UG School of Business upbeat after first semester

Up and running: A class in session at the University of Guyana’s School of Enterprise, Business and Innovation.

After we had spoken with Visiting Professor at the University of Guyana’s School of Enterprise, Business and Innovation (SEBI), Professor Leyland Lucas, and his support staff early last week, we headed across to the new facility created to house the School.

Stabroek Business had been told in an interview, months earlier, with the University’s Vice Chancellor, Professor Ivelaw Griffith, that much of the focus of SEBI would be on building a stronger ‘real world’ connection between the University and the business community, the thrust of his argument being that it made little sense having a University that was not really going anywhere in terms of helping to provide the skills needed to drive what has long been referred to as ‘the engine of growth,’ the private sector.

We had benefitted, as well, from an thorough earlier briefing from the Vice Chancellor, at a session that had also included SEBI’s Head, Professor Lucas, on the origins and purpose of SEBI and particularly on the role that local entrepreneurs and the wider business community had played in the conceptualization of the institution and including arriving at a determination as to the particular role that it would play.

An earlier attempt had been made to create just such a link between the University of Guyana and the business community under the Vice Chancellorship of Professor Lawrence Carrington. The reasons for its failure to get very far are unclear though there is really no persuasive evidence that the private sector was, at the time, keen on a long-term relationship with UG.

SEBI is currently focused on the staging of its May 20-22 Inaugural Entrepreneurship Conference, its first excursion into the kind of public discourse that brings  together the business and academic communities as much as the students which, hopefully, will throw up ideas that can be applied across a wide spectrum of challenges, not least, those that have to do with helping to address some of the broader economic challenges facing the country.

The School’s ‘Call For Papers’ for the May forum, shared with the Stabroek Business by its Director of Communications and Corporate Relations, Rennie Chester, provides clear insights into the agenda. Numbered amongst the issues listed for discourse amongst participants academics, business leaders, state-run institutions and students at the forum are entrepreneurship and economic development; women’s empowerment through entrepreneurship; entrepreneurship and the informal sector; the role of micro, small and medium-sized enterprises in economic development.

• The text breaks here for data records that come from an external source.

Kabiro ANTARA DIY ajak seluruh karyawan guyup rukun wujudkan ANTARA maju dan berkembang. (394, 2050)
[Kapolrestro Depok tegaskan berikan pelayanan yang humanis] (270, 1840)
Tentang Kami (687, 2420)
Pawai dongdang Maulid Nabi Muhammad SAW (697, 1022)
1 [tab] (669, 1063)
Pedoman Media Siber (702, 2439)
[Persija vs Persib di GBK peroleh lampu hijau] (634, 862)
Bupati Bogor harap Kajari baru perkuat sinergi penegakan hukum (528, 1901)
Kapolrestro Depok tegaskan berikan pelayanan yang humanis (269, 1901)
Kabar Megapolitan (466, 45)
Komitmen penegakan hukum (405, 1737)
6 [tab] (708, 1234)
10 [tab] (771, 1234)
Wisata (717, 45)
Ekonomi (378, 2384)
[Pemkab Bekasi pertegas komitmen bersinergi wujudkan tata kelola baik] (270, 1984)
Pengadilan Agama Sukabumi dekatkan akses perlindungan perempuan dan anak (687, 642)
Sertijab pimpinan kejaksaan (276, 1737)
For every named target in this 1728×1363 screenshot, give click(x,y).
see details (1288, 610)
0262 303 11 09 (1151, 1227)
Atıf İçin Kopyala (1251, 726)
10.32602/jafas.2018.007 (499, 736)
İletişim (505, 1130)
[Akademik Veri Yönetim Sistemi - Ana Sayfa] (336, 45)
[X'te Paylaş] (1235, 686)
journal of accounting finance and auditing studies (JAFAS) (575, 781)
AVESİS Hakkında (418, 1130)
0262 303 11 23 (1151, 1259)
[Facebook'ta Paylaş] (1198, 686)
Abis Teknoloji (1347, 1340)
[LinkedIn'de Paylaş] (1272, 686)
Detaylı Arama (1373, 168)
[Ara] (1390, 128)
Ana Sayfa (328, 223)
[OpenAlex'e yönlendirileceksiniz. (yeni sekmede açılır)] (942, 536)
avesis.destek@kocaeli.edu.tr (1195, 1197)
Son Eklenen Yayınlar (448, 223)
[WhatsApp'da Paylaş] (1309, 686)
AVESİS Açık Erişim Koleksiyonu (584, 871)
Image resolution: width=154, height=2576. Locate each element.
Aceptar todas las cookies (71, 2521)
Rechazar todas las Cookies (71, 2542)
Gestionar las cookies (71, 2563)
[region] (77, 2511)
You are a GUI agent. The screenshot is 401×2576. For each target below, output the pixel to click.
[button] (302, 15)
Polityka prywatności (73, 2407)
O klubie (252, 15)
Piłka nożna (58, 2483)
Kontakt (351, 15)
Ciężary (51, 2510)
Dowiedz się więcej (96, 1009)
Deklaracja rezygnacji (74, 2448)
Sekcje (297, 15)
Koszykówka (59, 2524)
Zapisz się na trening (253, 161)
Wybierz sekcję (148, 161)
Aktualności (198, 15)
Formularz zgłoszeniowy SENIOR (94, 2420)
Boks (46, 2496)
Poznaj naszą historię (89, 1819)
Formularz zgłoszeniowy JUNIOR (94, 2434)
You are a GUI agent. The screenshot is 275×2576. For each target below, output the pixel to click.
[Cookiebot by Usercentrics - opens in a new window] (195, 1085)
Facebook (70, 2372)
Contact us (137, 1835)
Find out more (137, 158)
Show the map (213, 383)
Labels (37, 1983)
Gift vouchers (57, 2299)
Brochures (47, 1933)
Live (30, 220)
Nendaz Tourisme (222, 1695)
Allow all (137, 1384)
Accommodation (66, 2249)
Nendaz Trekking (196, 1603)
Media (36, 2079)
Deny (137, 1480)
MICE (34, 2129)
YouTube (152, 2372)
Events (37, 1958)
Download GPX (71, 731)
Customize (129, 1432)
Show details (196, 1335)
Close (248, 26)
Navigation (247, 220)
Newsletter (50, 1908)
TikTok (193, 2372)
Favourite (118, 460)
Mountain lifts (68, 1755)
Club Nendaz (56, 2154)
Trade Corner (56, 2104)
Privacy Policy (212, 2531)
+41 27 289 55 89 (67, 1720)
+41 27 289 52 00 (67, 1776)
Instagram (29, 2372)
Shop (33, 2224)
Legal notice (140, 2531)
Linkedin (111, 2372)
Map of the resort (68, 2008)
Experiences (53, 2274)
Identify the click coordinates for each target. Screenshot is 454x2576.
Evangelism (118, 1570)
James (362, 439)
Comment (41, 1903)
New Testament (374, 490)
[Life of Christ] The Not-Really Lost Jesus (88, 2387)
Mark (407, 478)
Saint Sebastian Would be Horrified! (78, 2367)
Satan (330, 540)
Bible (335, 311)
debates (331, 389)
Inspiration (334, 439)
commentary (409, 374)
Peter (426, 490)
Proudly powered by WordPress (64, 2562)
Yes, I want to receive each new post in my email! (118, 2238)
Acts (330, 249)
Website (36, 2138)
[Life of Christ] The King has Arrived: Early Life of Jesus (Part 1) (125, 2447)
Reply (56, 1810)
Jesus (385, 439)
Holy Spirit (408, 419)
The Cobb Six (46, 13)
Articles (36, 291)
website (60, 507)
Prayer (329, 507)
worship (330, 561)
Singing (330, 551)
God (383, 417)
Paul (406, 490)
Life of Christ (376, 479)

Professor Lucas holds the view that the institution’s role in providing a curriculum in disciplines that would lead to a formal academic qualification should not be allowed to obscure its responsibility to provide the sort of practical tuition directly related to enhancing entrepreneurial capabilities in the business sector.

Across the way from Professor Lucas’ office a small group of students had been kept waiting in the SEBI building to engage us. Three of them symbolized what we had earlier been told were the real objectives of SEBI. Paul Warner, Sean Langevine and Amika Persaud have enrolled at SEBI in order to further refine their business acumen in preparation for the task of enhancing the roles they already play in businesses.  Warner and Persaud are already involved in the management of family businesses, Warner in the beverages sector and Amika Persaud in the gold-mining industry. Sean Langevine is a manager with the popular Oasis Café though he appears to be busying himself to embark on an entrepreneurial pursuit of his own in the future.

We had met earlier with Tracey Alves and Cassandra Karran, two seemingly keen and energetic professionals who serve as Academic Advisors to SEBI and the School’s Administrative Officer, Tamika Profitt. Ms. Profitt’s job, Professor Lucas explained was to ensure a sense of administrative order. The role of the two academic advisors has to do with the intellectual welfare of the students. Meetings between prospective students and the academic advisors occur before students are enrolled, part of the purpose being to offer curriculum-related guidance and to help students respond to such challenges as they may encounter at the University.

We ended our visit on an upbeat note. There is evidence that (though still to a modest extent at this juncture) the public/private sector partnership that underpins SEBI is working. It showed, particularly in the energetic responses of the three students that we interviewed to questions relating to the nexus between their experiences at SEBI and their business ambitions. It appears to be a more than promising start.